Samples were then direct-infused into an Exactive Orbitrap (Thermo, Hemel Hampstead, UK), using a Triversa Nanomate (Advion, Ithaca US). Samples were ionised at 1.2 kV. The Exactive started acquiring data 20 s after sample aspiration began. After 72 s of acquisition in positive mode the Nanomate and the Exactive switched to negative mode, decreasing the voltage to − 1.5 kV. The spray was maintained for another 66 s, after which the analysis was stopped and the tip discarded, before the analysis of the next sample began.

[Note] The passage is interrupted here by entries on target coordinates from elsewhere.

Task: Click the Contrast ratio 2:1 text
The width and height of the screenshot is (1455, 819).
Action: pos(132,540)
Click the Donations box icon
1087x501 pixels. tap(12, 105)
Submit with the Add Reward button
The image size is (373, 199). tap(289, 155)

Throughout the analysis the sample plate was kept at 10 °C. Samples were run in row order.

The phospholipid, sterol and glyceride signals obtained were used to calculate relative abundance of that variable (and were therefore ‘semi-quantitative’ signals) with the signal intensity of each variable expressed relative to the total lipid signal intensity after subtraction of blank samples and removal of signals that were greater than 8 ppm different from the expected (monoisotopic) mass. Separate calculations were made for signals acquired in the two modes. Some variable comprised two or more isobars (same m/z). Raw high-resolution mass-spectrometry data were processed using XCMS (www.bioconductor.org) and Peakpicker v 2.0 (an in-house R script). Only species that were measured in more than 5% of samples were included in further analyses. 1248 lipid signals were detected robustly using this method. The lipids have been identified as described previously (Acharjee et al. 2017; Furse and Koulman 2019; Koulman et al. 2014; Prentice et al. 2015) and the identification is at level 2 of the Metabolomics Standards Initiative.

2.9 Statistical methods

Multivariate calculations were performed using Metabolanalyst 3.0 or 4.0 (Chong et al. 2018), univariate and bivariate comparisons were performed using Microsoft Excel 2013.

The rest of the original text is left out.